* [Short problem]:
Return every line of the records below verbatim, without any changes.

-- begin Provided records --

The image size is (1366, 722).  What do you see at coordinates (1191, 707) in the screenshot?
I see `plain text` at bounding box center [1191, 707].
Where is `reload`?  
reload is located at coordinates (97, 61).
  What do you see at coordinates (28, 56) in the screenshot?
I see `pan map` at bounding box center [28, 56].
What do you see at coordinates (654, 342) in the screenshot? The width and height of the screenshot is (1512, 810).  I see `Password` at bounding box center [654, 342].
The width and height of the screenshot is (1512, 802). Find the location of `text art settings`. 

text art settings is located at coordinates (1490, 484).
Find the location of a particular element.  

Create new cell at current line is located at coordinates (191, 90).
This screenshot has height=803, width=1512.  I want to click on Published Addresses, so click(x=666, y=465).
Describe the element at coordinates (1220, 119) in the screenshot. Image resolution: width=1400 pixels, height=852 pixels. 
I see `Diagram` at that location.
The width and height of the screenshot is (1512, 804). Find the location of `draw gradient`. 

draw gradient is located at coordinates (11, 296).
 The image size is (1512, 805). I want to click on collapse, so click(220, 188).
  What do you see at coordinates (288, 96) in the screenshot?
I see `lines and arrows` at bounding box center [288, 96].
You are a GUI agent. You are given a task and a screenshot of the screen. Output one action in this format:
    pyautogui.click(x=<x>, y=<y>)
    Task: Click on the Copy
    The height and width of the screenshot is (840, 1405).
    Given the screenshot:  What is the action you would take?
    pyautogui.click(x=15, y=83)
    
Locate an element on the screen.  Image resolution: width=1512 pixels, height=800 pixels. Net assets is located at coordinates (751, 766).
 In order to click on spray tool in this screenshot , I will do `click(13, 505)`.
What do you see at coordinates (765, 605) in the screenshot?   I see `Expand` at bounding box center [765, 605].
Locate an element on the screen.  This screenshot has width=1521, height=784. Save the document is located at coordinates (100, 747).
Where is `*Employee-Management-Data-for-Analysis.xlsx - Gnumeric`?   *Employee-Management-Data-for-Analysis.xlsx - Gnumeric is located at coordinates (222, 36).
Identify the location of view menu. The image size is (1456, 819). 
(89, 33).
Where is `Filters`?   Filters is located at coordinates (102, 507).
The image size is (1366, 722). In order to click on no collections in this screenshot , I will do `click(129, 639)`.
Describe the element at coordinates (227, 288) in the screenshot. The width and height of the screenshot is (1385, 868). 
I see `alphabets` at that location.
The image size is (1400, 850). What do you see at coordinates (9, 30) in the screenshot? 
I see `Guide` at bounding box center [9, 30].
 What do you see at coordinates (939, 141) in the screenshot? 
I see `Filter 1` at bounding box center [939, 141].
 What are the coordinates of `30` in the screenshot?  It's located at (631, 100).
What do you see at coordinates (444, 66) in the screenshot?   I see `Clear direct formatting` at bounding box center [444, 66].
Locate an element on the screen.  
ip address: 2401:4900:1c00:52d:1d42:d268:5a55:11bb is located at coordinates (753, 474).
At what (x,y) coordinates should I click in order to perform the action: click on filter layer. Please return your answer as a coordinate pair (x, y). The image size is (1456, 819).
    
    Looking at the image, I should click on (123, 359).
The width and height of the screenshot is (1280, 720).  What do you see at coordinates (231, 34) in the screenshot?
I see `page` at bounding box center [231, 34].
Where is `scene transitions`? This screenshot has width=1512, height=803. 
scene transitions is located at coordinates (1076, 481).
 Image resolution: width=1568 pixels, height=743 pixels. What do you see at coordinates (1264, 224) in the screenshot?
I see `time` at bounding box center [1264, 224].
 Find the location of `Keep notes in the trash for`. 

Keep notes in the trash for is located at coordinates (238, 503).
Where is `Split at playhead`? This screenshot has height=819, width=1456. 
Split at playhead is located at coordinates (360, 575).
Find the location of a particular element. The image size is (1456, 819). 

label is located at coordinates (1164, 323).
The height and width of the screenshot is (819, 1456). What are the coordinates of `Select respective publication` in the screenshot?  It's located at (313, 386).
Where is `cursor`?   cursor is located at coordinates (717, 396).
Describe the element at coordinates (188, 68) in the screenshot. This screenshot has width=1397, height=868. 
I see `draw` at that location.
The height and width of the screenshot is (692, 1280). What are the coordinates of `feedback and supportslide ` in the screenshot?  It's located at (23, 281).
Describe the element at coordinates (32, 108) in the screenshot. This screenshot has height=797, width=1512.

-- end Provided records --

* [Written reply]:
The image size is (1366, 722).  What do you see at coordinates (1191, 707) in the screenshot?
I see `plain text` at bounding box center [1191, 707].
Where is `reload`?  
reload is located at coordinates (97, 61).
  What do you see at coordinates (28, 56) in the screenshot?
I see `pan map` at bounding box center [28, 56].
What do you see at coordinates (654, 342) in the screenshot? The width and height of the screenshot is (1512, 810).  I see `Password` at bounding box center [654, 342].
The width and height of the screenshot is (1512, 802). Find the location of `text art settings`. 

text art settings is located at coordinates (1490, 484).
Find the location of a particular element.  

Create new cell at current line is located at coordinates (191, 90).
This screenshot has height=803, width=1512.  I want to click on Published Addresses, so click(x=666, y=465).
Describe the element at coordinates (1220, 119) in the screenshot. Image resolution: width=1400 pixels, height=852 pixels. 
I see `Diagram` at that location.
The width and height of the screenshot is (1512, 804). Find the location of `draw gradient`. 

draw gradient is located at coordinates (11, 296).
 The image size is (1512, 805). I want to click on collapse, so click(220, 188).
  What do you see at coordinates (288, 96) in the screenshot?
I see `lines and arrows` at bounding box center [288, 96].
You are a GUI agent. You are given a task and a screenshot of the screen. Output one action in this format:
    pyautogui.click(x=<x>, y=<y>)
    Task: Click on the Copy
    The height and width of the screenshot is (840, 1405).
    Given the screenshot:  What is the action you would take?
    pyautogui.click(x=15, y=83)
    
Locate an element on the screen.  Image resolution: width=1512 pixels, height=800 pixels. Net assets is located at coordinates (751, 766).
 In order to click on spray tool in this screenshot , I will do `click(13, 505)`.
What do you see at coordinates (765, 605) in the screenshot?   I see `Expand` at bounding box center [765, 605].
Locate an element on the screen.  This screenshot has width=1521, height=784. Save the document is located at coordinates (100, 747).
Where is `*Employee-Management-Data-for-Analysis.xlsx - Gnumeric`?   *Employee-Management-Data-for-Analysis.xlsx - Gnumeric is located at coordinates (222, 36).
Identify the location of view menu. The image size is (1456, 819). 
(89, 33).
Where is `Filters`?   Filters is located at coordinates (102, 507).
The image size is (1366, 722). In order to click on no collections in this screenshot , I will do `click(129, 639)`.
Describe the element at coordinates (227, 288) in the screenshot. The width and height of the screenshot is (1385, 868). 
I see `alphabets` at that location.
The image size is (1400, 850). What do you see at coordinates (9, 30) in the screenshot? 
I see `Guide` at bounding box center [9, 30].
 What do you see at coordinates (939, 141) in the screenshot? 
I see `Filter 1` at bounding box center [939, 141].
 What are the coordinates of `30` in the screenshot?  It's located at (631, 100).
What do you see at coordinates (444, 66) in the screenshot?   I see `Clear direct formatting` at bounding box center [444, 66].
Locate an element on the screen.  
ip address: 2401:4900:1c00:52d:1d42:d268:5a55:11bb is located at coordinates (753, 474).
At what (x,y) coordinates should I click in order to perform the action: click on filter layer. Please return your answer as a coordinate pair (x, y). The image size is (1456, 819).
    
    Looking at the image, I should click on (123, 359).
The width and height of the screenshot is (1280, 720).  What do you see at coordinates (231, 34) in the screenshot?
I see `page` at bounding box center [231, 34].
Where is `scene transitions`? This screenshot has width=1512, height=803. 
scene transitions is located at coordinates (1076, 481).
 Image resolution: width=1568 pixels, height=743 pixels. What do you see at coordinates (1264, 224) in the screenshot?
I see `time` at bounding box center [1264, 224].
 Find the location of `Keep notes in the trash for`. 

Keep notes in the trash for is located at coordinates (238, 503).
Where is `Split at playhead`? This screenshot has height=819, width=1456. 
Split at playhead is located at coordinates (360, 575).
Find the location of a particular element. The image size is (1456, 819). 

label is located at coordinates (1164, 323).
The height and width of the screenshot is (819, 1456). What are the coordinates of `Select respective publication` in the screenshot?  It's located at (313, 386).
Where is `cursor`?   cursor is located at coordinates (717, 396).
Describe the element at coordinates (188, 68) in the screenshot. This screenshot has width=1397, height=868. 
I see `draw` at that location.
The height and width of the screenshot is (692, 1280). What are the coordinates of `feedback and supportslide ` in the screenshot?  It's located at (23, 281).
Describe the element at coordinates (32, 108) in the screenshot. This screenshot has height=797, width=1512.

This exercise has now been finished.